## Job
Convert the data below, from the line with "The width and height of the screenshot is (1920, 1080). Identify" to the line with "the shopping bag icon representing the 'Leather Bag' product is", into a two-column CSV with the headers input and output, one row per input–output pair. Wrap each field in double quotes and replace line breaks with spaces.

Records for locating described items

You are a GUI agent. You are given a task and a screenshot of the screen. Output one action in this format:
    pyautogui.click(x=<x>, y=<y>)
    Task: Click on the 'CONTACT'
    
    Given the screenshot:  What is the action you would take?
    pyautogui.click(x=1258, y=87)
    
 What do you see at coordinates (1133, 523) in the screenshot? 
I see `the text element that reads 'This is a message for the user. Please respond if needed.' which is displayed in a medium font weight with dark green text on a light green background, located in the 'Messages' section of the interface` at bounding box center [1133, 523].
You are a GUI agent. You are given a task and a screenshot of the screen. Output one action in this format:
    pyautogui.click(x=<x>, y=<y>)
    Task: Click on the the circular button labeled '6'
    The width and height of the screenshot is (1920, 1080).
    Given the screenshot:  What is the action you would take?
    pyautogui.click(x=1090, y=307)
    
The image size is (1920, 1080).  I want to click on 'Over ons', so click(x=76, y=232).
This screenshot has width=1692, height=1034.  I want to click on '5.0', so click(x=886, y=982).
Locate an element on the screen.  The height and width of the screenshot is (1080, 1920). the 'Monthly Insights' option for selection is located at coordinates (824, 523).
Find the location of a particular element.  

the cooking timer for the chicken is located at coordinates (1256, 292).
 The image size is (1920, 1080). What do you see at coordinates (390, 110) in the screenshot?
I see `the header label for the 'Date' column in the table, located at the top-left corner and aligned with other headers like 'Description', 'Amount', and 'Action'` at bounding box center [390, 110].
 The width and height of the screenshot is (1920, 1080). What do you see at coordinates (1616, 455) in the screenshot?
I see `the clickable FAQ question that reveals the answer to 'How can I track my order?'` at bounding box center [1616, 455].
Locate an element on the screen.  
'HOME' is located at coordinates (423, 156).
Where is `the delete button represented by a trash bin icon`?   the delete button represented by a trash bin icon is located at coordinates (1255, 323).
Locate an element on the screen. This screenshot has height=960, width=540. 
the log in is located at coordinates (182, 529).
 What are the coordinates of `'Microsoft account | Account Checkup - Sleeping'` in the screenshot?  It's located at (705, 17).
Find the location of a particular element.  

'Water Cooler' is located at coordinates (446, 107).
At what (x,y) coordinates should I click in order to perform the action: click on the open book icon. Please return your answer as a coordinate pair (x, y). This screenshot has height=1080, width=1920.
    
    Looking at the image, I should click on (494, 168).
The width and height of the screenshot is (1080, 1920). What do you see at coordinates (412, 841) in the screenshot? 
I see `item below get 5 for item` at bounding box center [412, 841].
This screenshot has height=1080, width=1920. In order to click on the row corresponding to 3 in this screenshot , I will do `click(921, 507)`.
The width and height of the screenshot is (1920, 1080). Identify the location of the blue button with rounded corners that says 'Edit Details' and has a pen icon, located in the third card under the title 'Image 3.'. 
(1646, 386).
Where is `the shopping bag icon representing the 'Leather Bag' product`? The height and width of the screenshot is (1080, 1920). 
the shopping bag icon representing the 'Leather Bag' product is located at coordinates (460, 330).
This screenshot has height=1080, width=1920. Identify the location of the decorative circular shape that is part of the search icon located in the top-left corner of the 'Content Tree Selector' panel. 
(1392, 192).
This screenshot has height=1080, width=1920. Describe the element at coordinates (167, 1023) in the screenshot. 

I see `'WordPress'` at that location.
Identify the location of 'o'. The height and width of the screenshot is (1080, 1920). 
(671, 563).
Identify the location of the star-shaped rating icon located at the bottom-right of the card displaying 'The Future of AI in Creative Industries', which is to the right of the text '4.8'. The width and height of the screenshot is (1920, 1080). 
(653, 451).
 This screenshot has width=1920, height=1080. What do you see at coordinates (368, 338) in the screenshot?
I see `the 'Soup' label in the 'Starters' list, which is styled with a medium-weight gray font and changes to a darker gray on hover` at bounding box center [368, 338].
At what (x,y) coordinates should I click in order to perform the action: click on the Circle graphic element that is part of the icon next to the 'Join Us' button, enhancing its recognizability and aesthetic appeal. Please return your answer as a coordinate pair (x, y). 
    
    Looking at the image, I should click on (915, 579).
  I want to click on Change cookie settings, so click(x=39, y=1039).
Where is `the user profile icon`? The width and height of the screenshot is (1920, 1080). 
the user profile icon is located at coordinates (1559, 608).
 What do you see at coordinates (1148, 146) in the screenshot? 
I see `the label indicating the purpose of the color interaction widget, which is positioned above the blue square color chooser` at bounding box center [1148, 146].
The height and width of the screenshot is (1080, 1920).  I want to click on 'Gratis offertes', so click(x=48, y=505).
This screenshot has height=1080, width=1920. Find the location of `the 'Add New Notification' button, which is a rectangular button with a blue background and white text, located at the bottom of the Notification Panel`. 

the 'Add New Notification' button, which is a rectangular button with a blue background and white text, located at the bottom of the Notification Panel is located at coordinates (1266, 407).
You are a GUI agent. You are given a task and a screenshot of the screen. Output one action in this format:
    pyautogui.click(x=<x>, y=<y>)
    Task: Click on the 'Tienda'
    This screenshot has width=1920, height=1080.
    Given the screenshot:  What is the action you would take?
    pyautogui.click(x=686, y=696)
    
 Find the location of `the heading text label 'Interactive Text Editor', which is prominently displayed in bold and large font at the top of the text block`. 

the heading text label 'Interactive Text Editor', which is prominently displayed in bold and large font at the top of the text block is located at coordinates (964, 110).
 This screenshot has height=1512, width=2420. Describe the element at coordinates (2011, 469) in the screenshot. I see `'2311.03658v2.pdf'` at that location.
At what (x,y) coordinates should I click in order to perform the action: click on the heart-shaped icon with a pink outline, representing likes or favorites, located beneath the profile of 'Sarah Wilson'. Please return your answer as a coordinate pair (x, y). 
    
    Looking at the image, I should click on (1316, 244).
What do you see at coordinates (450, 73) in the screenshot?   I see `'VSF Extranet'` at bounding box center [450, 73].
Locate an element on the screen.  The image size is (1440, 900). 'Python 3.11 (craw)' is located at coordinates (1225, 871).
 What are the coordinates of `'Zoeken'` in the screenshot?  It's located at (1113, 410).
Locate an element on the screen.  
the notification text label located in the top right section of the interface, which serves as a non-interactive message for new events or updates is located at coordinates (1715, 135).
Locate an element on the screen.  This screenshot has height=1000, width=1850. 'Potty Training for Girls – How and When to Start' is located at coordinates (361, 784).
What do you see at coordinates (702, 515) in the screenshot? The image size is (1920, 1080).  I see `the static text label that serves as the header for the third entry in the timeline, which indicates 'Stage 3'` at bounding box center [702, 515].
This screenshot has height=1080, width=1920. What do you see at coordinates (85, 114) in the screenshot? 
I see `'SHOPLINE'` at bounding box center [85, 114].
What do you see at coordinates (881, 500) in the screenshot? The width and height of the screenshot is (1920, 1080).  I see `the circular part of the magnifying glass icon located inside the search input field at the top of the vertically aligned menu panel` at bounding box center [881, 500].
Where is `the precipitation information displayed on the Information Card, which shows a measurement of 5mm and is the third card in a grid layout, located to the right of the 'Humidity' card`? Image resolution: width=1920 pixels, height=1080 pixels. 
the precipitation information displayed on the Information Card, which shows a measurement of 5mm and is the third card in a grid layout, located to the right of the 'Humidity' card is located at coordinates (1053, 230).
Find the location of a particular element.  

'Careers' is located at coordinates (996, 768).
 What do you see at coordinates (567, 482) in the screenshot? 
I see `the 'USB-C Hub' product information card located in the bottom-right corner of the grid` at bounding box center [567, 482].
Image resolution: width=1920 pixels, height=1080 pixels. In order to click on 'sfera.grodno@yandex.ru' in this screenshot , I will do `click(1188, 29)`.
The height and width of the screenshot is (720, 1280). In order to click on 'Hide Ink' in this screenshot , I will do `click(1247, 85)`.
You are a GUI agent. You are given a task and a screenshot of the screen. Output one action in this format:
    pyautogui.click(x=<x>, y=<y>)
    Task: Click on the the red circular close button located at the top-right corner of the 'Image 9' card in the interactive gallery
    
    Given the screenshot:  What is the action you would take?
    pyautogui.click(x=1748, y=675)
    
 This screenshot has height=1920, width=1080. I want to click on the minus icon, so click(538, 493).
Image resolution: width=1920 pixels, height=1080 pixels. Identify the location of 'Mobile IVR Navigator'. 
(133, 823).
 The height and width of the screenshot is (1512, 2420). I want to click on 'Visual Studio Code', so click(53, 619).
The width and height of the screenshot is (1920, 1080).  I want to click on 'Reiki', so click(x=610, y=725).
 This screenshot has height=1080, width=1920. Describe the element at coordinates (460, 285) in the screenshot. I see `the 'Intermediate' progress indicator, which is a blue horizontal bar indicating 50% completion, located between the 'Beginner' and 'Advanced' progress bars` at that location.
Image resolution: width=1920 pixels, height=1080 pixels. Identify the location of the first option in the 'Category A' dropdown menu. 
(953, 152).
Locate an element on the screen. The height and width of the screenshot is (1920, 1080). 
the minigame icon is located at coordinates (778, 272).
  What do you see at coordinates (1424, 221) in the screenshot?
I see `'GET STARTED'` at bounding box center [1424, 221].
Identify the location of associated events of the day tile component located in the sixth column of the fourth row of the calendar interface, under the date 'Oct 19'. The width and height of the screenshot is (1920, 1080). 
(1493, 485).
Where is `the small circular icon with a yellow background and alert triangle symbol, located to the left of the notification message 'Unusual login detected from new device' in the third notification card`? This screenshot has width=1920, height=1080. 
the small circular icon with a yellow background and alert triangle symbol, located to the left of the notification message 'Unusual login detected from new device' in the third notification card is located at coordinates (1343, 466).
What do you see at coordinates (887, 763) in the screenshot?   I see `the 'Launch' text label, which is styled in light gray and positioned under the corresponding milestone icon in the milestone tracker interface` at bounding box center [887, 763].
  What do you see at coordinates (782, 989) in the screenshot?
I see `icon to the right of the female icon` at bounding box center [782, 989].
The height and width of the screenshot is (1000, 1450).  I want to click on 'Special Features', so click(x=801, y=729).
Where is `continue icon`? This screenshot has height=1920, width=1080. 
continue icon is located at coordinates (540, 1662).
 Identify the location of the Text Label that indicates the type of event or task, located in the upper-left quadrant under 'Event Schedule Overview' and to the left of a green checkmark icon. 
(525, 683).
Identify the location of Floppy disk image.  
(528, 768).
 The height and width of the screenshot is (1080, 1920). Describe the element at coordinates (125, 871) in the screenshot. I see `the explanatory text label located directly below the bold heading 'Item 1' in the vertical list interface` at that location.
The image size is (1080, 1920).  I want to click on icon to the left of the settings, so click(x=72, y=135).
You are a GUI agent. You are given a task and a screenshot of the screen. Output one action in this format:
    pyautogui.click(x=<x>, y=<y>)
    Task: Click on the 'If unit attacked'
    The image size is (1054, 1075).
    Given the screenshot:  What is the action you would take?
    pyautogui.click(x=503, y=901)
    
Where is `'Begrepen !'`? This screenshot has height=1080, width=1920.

## Complete response
input,output
"The width and height of the screenshot is (1920, 1080). Identify the location of the blue button with rounded corners that says 'Edit Details' and has a pen icon, located in the third card under the title 'Image 3.'.","(1646, 386)."
"Where is `the shopping bag icon representing the 'Leather Bag' product`? The height and width of the screenshot is (1080, 1920).","the shopping bag icon representing the 'Leather Bag' product is located at coordinates (460, 330)."